To minimize potential contamination from external sources during the experiment, such as airborne fibers and particles, the whole experiment was processed in a fume hood, and the workplace as well as all glassware were sterilized using the standardized biochemistry laboratory protocol. The pre-filtered Milli-Q water was prepared by vacuum filtration of Milli-Q water with the same glass microfiber filter used to filter out MPs in each condition. Regular personal protection equipment was worn throughout the whole process.

To examine the contamination of MPs from the surface of the containers, 100 mL of pre-filtered Milli-Q water was added to all containers, followed by a slow, 1-min clockwise revolving motion in the fume hood under the laboratory temperature (23–25 °C). Afterwards, the filtered water was transferred to a clean beaker, dyed by Nile Red solution (dissolved with acetone) with a working concentration of 10 μg/mL, and incubated for 30 min. This concentration strikes a balance between fluorescent strength of dyed MP and reduction of ‘noise’ from Whatman filters that were used for filtration (Maes et al. 2017). Each beaker of incubated solution was then vacuum filtered through a dedicated glass microfiber filter. The processed filters were dried in the Petri dish for at least 24 h in the laminar fume hood.

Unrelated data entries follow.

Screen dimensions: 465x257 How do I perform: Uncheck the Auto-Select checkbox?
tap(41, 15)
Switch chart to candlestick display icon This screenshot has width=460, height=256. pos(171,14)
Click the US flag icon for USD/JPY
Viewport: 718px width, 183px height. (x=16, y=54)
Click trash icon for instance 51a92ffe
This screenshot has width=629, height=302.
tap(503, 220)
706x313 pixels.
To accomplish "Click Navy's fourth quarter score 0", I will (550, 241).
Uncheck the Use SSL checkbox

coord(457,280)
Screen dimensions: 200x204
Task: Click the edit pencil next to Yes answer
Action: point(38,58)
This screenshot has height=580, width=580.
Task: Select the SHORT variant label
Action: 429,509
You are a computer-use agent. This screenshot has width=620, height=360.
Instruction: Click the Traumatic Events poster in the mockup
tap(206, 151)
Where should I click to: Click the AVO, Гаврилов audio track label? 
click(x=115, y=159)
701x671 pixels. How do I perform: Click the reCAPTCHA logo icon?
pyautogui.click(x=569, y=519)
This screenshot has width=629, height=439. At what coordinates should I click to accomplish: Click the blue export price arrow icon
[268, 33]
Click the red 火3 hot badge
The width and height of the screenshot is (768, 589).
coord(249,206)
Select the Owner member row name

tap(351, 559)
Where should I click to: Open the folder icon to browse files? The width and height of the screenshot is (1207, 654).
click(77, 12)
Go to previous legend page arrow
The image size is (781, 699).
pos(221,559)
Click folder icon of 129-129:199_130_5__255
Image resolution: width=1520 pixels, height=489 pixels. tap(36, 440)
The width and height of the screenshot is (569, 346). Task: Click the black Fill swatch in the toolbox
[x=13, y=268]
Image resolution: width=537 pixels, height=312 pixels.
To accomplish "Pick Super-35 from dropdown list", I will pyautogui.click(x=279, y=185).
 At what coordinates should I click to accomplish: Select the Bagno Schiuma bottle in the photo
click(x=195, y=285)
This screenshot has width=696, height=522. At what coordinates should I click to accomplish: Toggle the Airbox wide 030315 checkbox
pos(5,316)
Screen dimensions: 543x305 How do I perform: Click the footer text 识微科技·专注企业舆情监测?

To account for the potential contamination from ambient air, chemicals, glassware and other testing materials, we introduced five procedural blanks. In blank samples, we used clean beakers that were washed with pre-filtered Milli-Q water and went through the same procedure (rinsing, staining, vacuum filtration and incubation) identical to all the samples in the experiment groups. The level of microplastic contamination found in our procedural blanks suggests accountability of MP contamination from the laboratory environment.

Data collection

Using an Olympus BX-60 with zoom at 10 × , we examined the fluorescent MP from the filters under an orange filter of wavelength ∼529 nm and blue beam of 450–470 nm. Based on the result in Prata's 2019 study, almost all polymers and textiles (except nylon) showed strong fluorescence at 470 nm, thus it was considered appropriate to examine MPs on the filters under this wavelength (Prata et al. 2019). The reason we examined fluorescence at zoom 10× was due to the size of the present MPs in our samples. Different from marine samples which contain a higher number of MPs with larger size, MPs in our samples are much smaller, so we set a lower detection limit. To reduce overcounting or undercounting, well-etched glass slides were used to cover the top of the filters to provide a visual reference for photography and counting. The researcher started counting from the first row and went down through the whole filter following the navigation of the grids. A Nikon DSLR camera was attached to the microscope, and pictures were taken for every recognizable fluorescence substance regardless of the shape or size. Each full filter of the samples is photographed without partial selection, which reduces undercounting. When pictures were being taken, one researcher controlled the shutter and examined the area with the LED screen of the camera in real-time, while the other researcher examined the grid area with the microscope and made adjustments. A photo was taken if fluorescence was recognized by either researcher. Samples were randomly chosen from the pool, with the two researchers being blinded to the sample's condition.

Data processing

Each recognized cluster of fluorescence was manually classified as either particles or fibers, based on the morphology of the fluorescence, in order to overcome mis-counting issues that can arise when using a high threshold for MP classification by ImageJ. With ImageJ, any pixel that did not meet a set level of fluorescence shows up as white, while any pixel meeting the requirement shows up as black (Figure 1). This sometimes leads to fibrous MP being cut into multiple parts, which causes ImageJ to classify one fibrous MP as multiple MPs. We made duplications, separations and ‘blacked out’ parts of a photo prior to ImageJ analysis to separate fibrous MP from particles in a photograph, which prevented automated overcounting. This process was performed for every sample and was done independently by two researchers whose results of classification were compared and finalized through discussion. Both of them were blinded to the sample types. As a result, we obtained separated folders that contained photos with particles only or with individual fibers for each sample.

Figure 1

A typical MP fiber (a) and particle (c) discovered under fluorescence microscope (10×) with processed image by ImageJ (b), (d).

Figure 1

A typical MP fiber (a) and particle (c) discovered under fluorescence microscope (10×) with processed image by ImageJ (b), (d).

Close modal

All manually separated photos were processed by ImageJ 1.52q. Image processing was based on the ImageJ script developed in the Prata et al. (2019) study, whose method was validated and showed good correlation between the number of MPs recognized by the researcher and the ImageJ script (Prata et al. 2019). Some modifications were made to fit our settings better: (1) images taken were 4,000 × 6,000 in pixel and the scale were set to 1.5 × 2.25 in millimeter in real size, (2) an absolute threshold of 222 was used to distinguish the fluorescence from the background instead of using a relative threshold with a default algorithm and (3) the addition of a ‘despeckle’ function and two ‘remove outliers’ functions with radius 15 and threshold at 40 for both ‘Bright’ and ‘Dark’ options. For each photo, an image with the recognized MPs in black on a white background and a csv file with information on the area, maximum Feret and other features for each detaching MP were given as output. Processed images were reconfirmed by a researcher to identify and remedy any processing errors.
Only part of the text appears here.